CHRISTIAN CARION: Espions tièdes

Christian Carion est un de ces réalisateurs auxquels il ne faudrait pas confier les scénarios trop délicats: « L’affaire Farewell » n’est pas son premier ratage.

La guerre froide a connu maints rebondissements et « l’Affaire Farewell » en était un des plus importants. C’est l’histoire – bien réelle – d’un officier du KGB qui ne supporte plus la chape de plomb sous laquelle le régime communiste laisse sombrer la population russe. Cet homme, dont le vrai nom fut Vladimir Vetrov, était responsable de l’espionnage scientifique à l’étranger du KGB. Il savait donc parfaitement ce que les Russes avaient pu se procurer à l’Ouest à travers leurs agents, tout comme il disposait de la liste des personnes infiltrées. Pour faire chuter le régime, il décide de tout
transmettre à un ami français –
Jacques Prévot alors directeur des ventes de Thompson CSF en URSS – qui fera passer le dossier à la DST française. Ils choisissent pour intermédiaire un ingénieur de Thompson CSF, Xavier Ameil, qui récupéra entre 1980 et 1982 des documents qui allaient faire trembler plus d’un gouvernement à l’Ouest. Les gouvernements occidentaux et surtout les Américains étaient choqués du degré d’infiltration de ces espions qui venaient du froid. Car les Russes savaient à peu près tout des lignes de défense anti-nucléaires, des codes utilisés par les militaires ou les ambassades, ils savaient même où Ronald Reagan allait faire caca quand il se trouvait à bord de l’Air Force One, l’avion présidentiel. Reagan utilisa ces révélations pour justifier son projet d’un bouclier antimissile guidé par l’espace, le célèbre projet « Star Wars », que George W. Bush peina à réanimer.

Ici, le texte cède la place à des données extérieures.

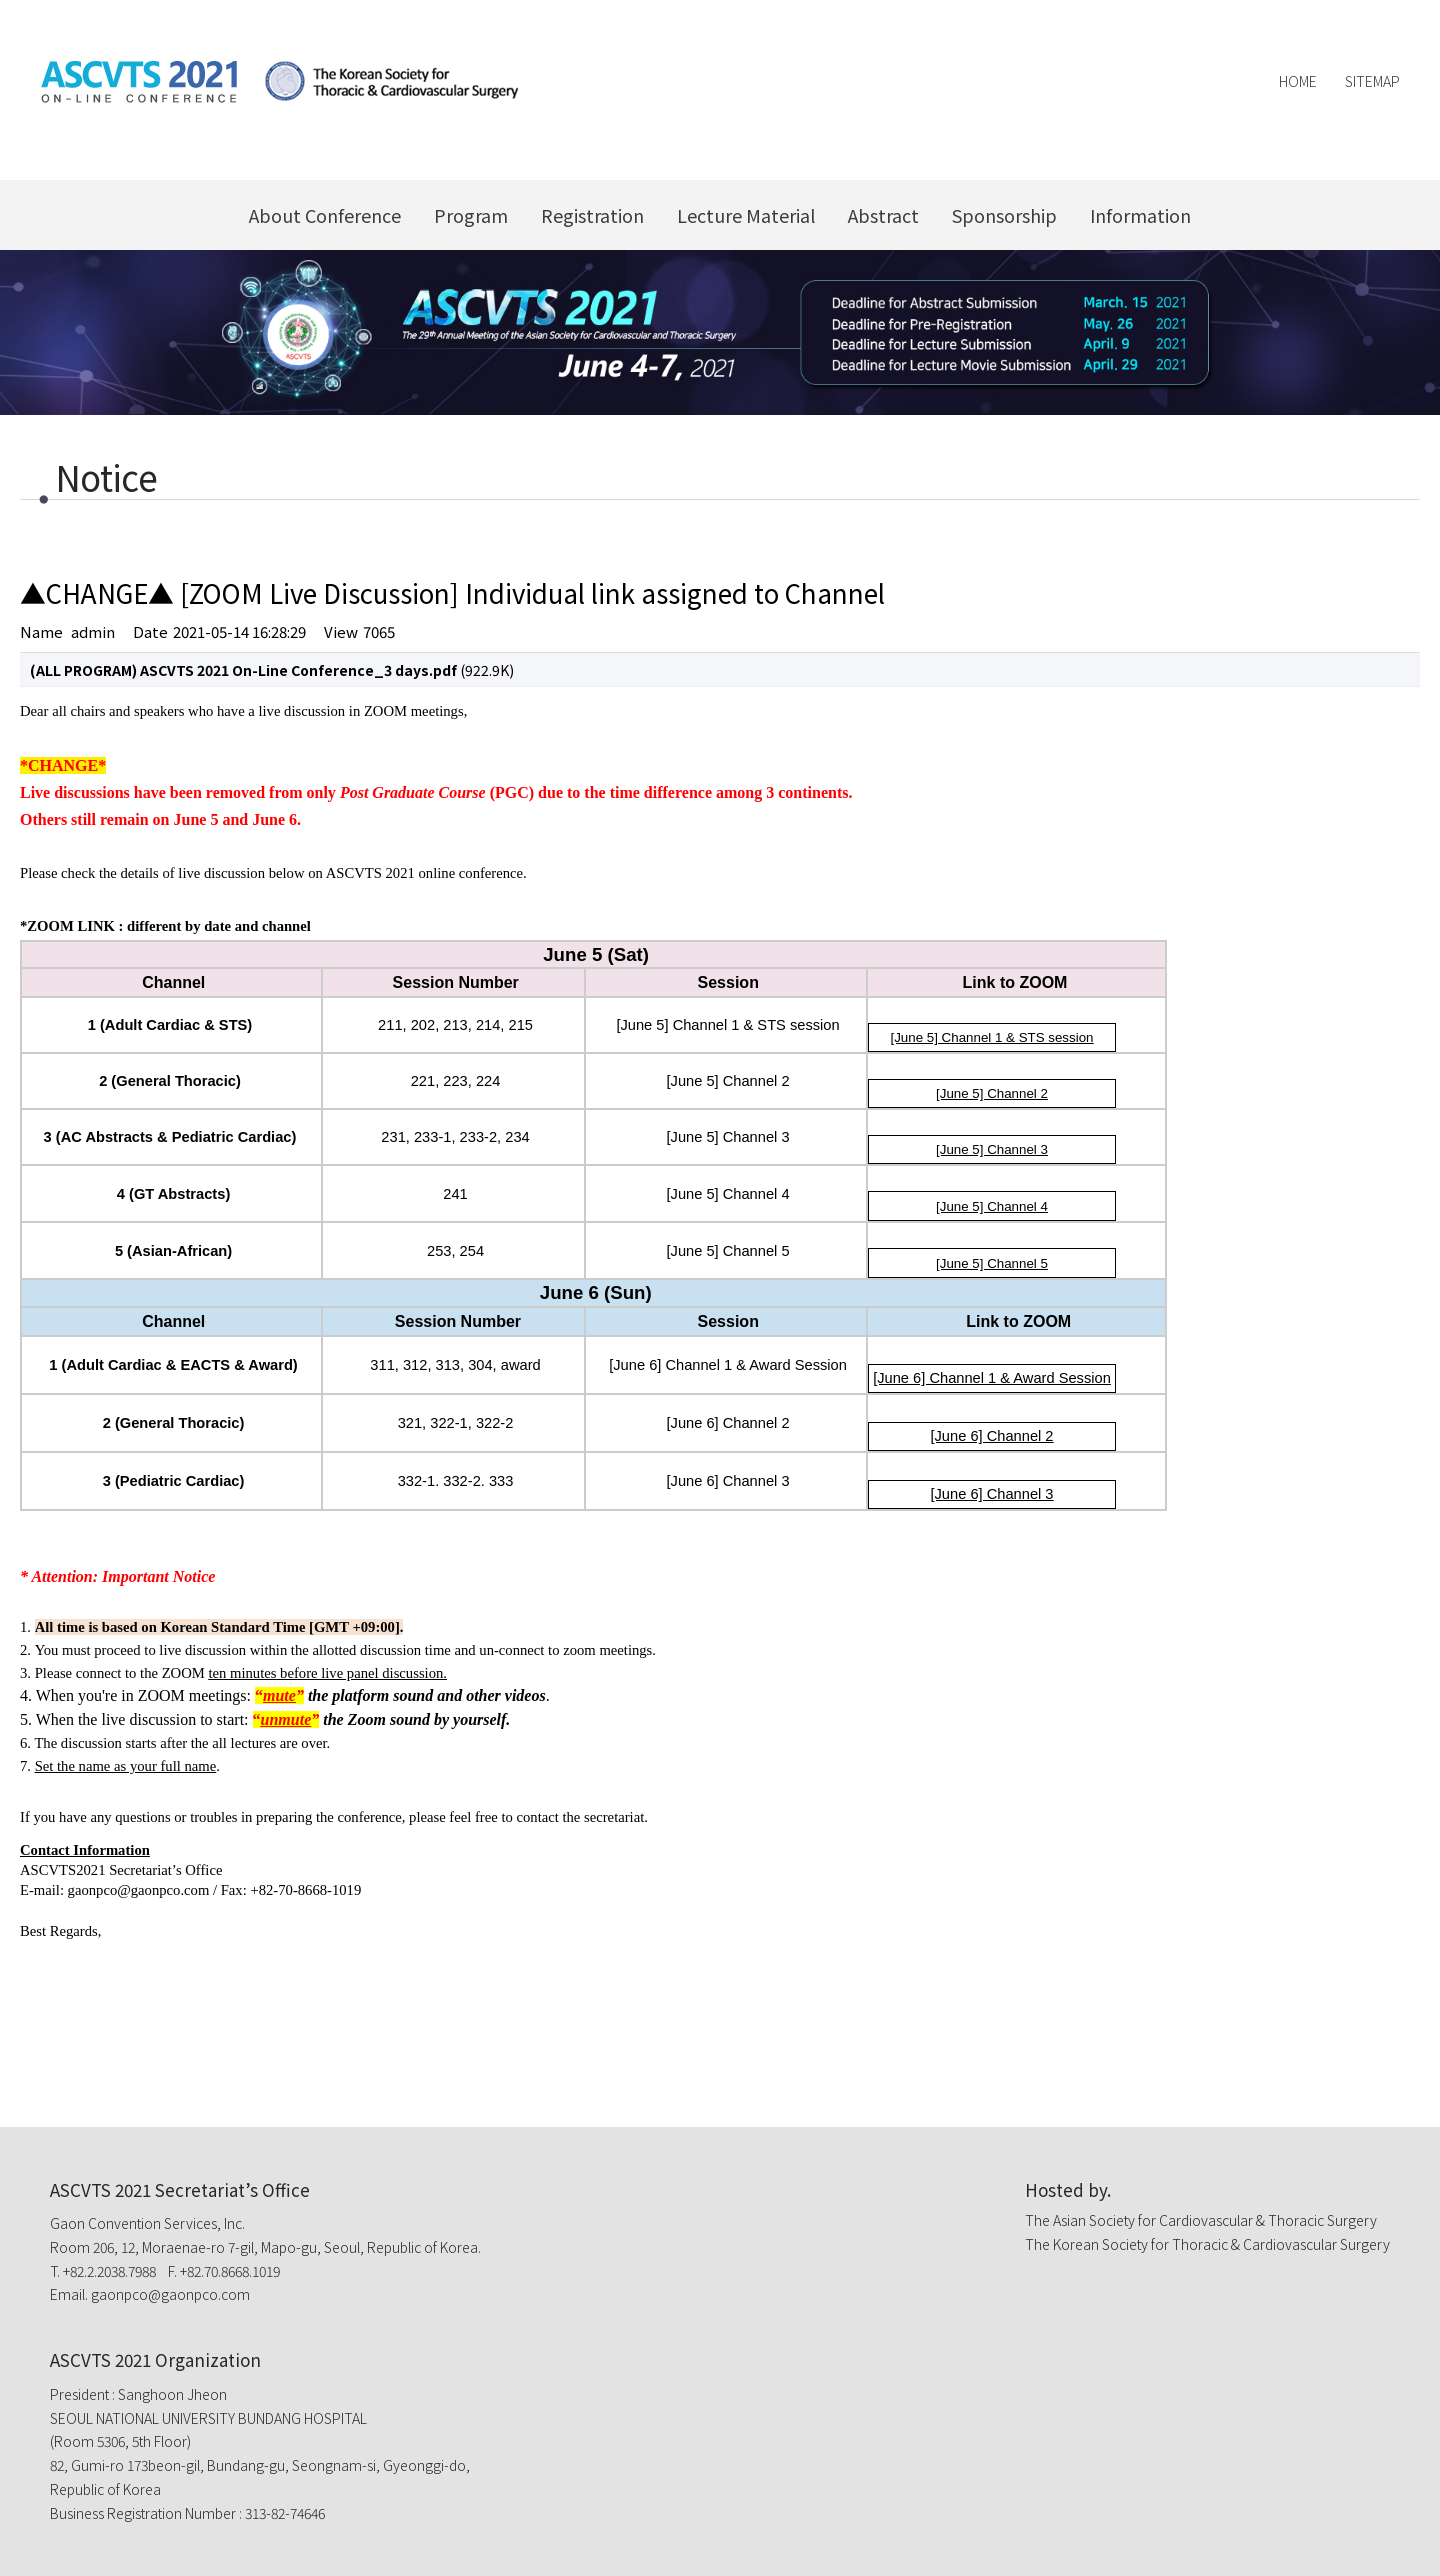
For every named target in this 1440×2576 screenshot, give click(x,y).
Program (471, 215)
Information (1140, 215)
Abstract (883, 215)
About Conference (325, 215)
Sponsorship (1004, 215)
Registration (592, 215)
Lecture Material (746, 215)
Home (1298, 81)
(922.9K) (272, 670)
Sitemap (1372, 81)
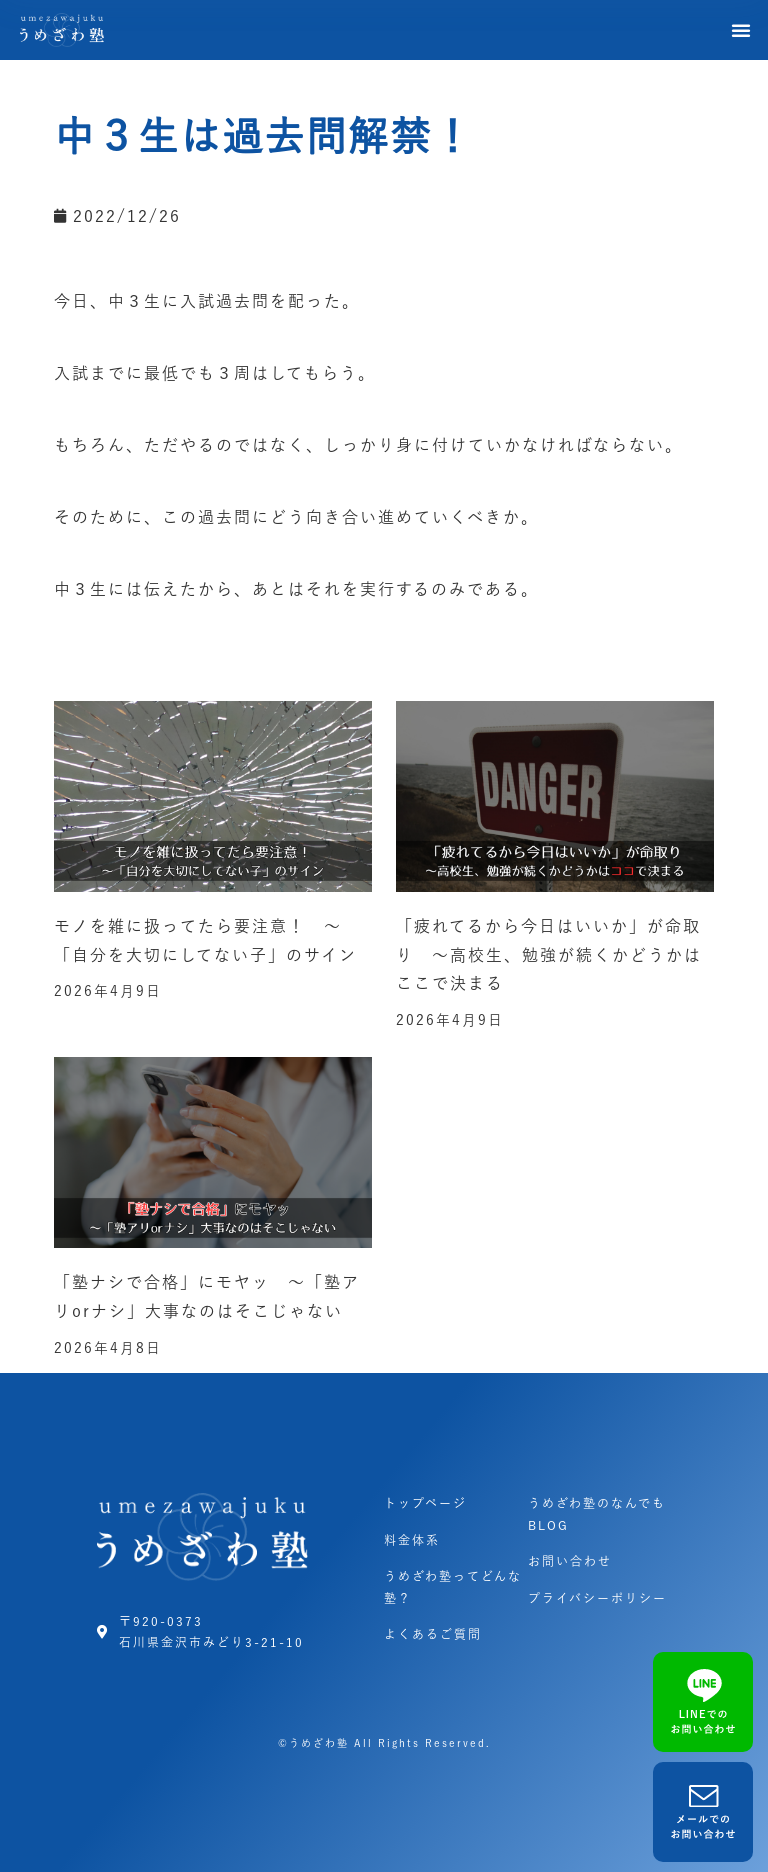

Les révélations de « Farewell », comme les Français avaient baptisé leur source, allaient aussi être utilisées comme monnaie de change. D’abord comme gage de confiance de Mitterrand à Reagan qui fut furieux que le nouveau président français allait nommer des ministres communistes et puis face à l’ambassadeur de Russie en France – pour justifier les expulsions des 43 agents infiltrés en France. C’est ce dernier geste qui a permis aux Russes d’identifier clairement
« Farewell ».

Si les suites de l’histoire furent tragiques pour Vetrov – après avoir assassiné un policier et agressé son amante, il connut d’abord l’exil en Sibérie avant d’être exécuté par balle dans une prison moscovite en 1985 –
les autres protagonistes français de l’affaire purent s’en tirer sains et saufs.

Quand on fait un film d’espionnage dont la fin est connue, car historique, mieux vaut ne pas miser sur le suspense. Malheureusement, tel a été le choix de Christian Carion – à qui l’on doit déjà quelques films plutôt navrants comme « Une Hirondelle a fait le printemps » – et c’est un des éléments qui bâclent ce film. Film qui aurait pu devenir un classique, tant « l’affaire Farewell » est importante pour quiconque veut en comprendre un peu plus sur les raisons de l’écroulement de l’Union soviétique. On peut aussi lui reprocher le choix de ses acteurs : si Emir Kusturica brille dans son interprétation du transfuge Vetrov, Guillaume Canet n’est que très peu crédible en tant qu’ingénieur français à Moscou. Son jeu n’est jamais profond et les dilemmes qui devraient le déchirer intérieurement ne s’échappent à la surface que par quelques soliloques pathétiques.

Il reste néanmoins dans ce film quelques moments fort drôles, dont on ne sait pas si l’intention humoristique vient vraiment du réalisateur. Par exemple les dialogues entre Reagan et son directeur de cabinet. Ceux-ci ont toujours lieu alors que Reagan regarde ses vieux westerns et le président explique en long et en large en quoi ses films influencent sa pensée politique. Ou ce dialogue entre l’ingénieur et l’espion sur la culture russe : « Vous, les Français, vous êtes tous des chauvinistes » – grand silence – « Nous aussi ».

En tout, le film peut être une bonne leçon d’histoire, moins chiant que de devoir l’écouter en cours. Sinon, pour l’interprétation et le finissage, l’oeuvre de Carion n’est tout simplement pas à la hauteur.

« L’Affaire Farewell », à l’Utopia.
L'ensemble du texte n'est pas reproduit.